Somehow, he ended up with two copies, but only returned one. I
decided to read it before returning it to his old school, not having
read it before.
I
have not seen the movie, and was unsure what the book was going to be
about. I knew it involved the south, and prejudice, and some sort of
gripping court room scene, but that was about it. The book is full of
many colorful characters and lessons, but I was most struck by Mrs.
Dubose, the frightening, ancient neighbor that Jem Finch is required
to read to, while she, as it turns out, is withdrawing from a
morphine addiction.
This
happened to be the week that I decided to beat an addiction of my
own. I've been taking Trazodone for the last ten years, presumably to
prevent migraines. Except, I continued to have migraines, so it
wasn't working for that. I continued to take it to help me sleep
better, so I would be less likely to have migraines. Yes, it would
help me fall asleep, presuming that I was in bed and ready to relax
into the blissful mindlessness it afforded me exactly twenty minutes
after consumption. On the rare occasions when my prescription ran
out, or I left home without it, I would be in for a night of
insomnia. One night was hardly bearable, two nights was unthinkable.
My
most recent prescription ran out the same day I read of Mrs. Dubose
and her determination not to die an addict. I finally have my
migraines under control with the addition of magnesium to my diet and
my continued use of Trazodone was superfluous. It was time to stop.
________
Sunday
night was as expected. I was drowsy and crawled in bed hoping a busy
day full of activity was going to be enough to carry me to
slumberland. It was too much to hope for. I tossed. I turned. I went
to the bathroom and got back in bed. I turned over my pillow to the
cool side. I went to the kitchen and had some toast and cold milk. I
went back to bed. I may have slept a bit, but it was so shallow and
restless, that it wasn't worth much.
Quitting
is important. The last ten years have been a haze of equanimity.

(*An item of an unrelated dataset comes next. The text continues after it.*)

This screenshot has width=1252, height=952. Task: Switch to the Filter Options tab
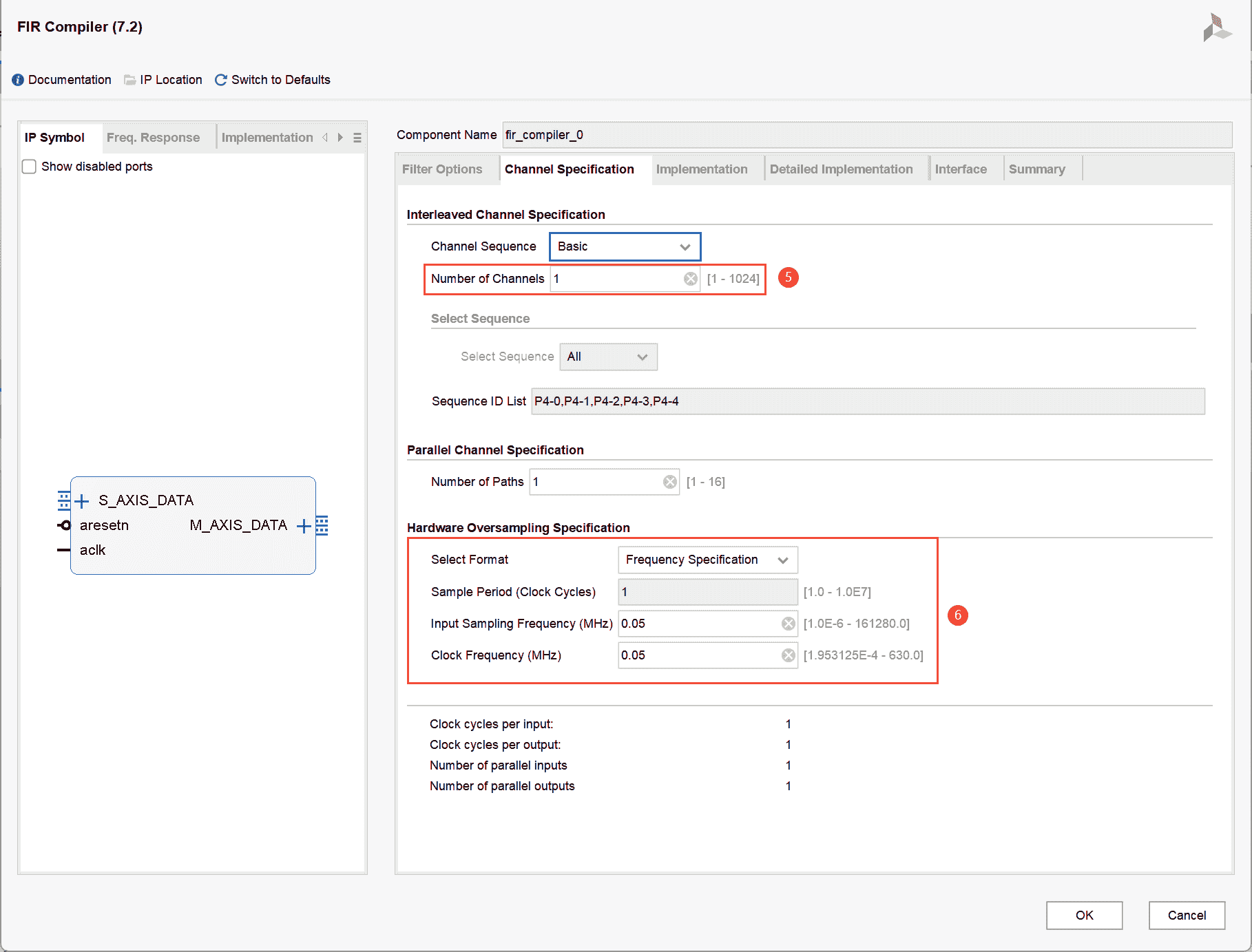(442, 169)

While that may be what many may strive for, I've been thinking
that, for me, doing it through chemistry is cheating. It's a fiction
and while I've been missing out on moments of true despair, I've also
been lacking transcendent joy. The last decade which has seen the
death of my beloved grandmother, aunt, and both my parents, failed to
plunge me into depression. My daughter's wedding, our
twenty-fifth anniversary, other family triumphs have given me a
warm happy glow, but there's no exhilaration. It's time to find out
how I feel without the cloak of chemistry. Am I truly a zen-master or
am I as crazy emotional as the rest of y'all?
The
real side effects of withdrawal started the next day. My skin itched
and felt tight all over. I began to sweat with only light exertion
and then was chilled and achy. I was tired and listless, though maybe
it was just from lack of sleep. Trazodone is sometimes prescribed as
a mild anti-depressant and in those cases withdrawal side effects can
include anxiety and suicidal thoughts. While I am very fortunate not
to be prone to these feelings, I did wonder if I could be overtaken
and questioned my wisdom of quitting cold-turkey.
____________
It
was only when Mrs. Dubose had died in pain but free of the grip of
morphine, did Atticus Finch explain to his children her true
situation:
"I
wanted you to see what real courage is, instead of getting the idea
that courage is a man with a gun in his hand. It's when you know
you're licked before you begin but you begin anyway and you see it
through no matter what. You rarely win, but sometimes you do. Mrs.
Dubose won, all ninety-eight pounds of her. According to her views,
she died beholden to nothing and nobody. She was the bravest person I
ever knew."
It's
only been three nights, and my side-effects are already waning. I
still itch but the sweats and chills are gone. I'm still worrying
about getting a decent night's sleep but I can't pretend that this is
anything like morphine. I've hung onto my empty pill bottle just in
case I “need” to get a refill, but I won't. I won't get a refill
because I read a piece of fiction that spoke to me. Mrs. Dubose
taught me a what it is to be strong in the face of my weakness.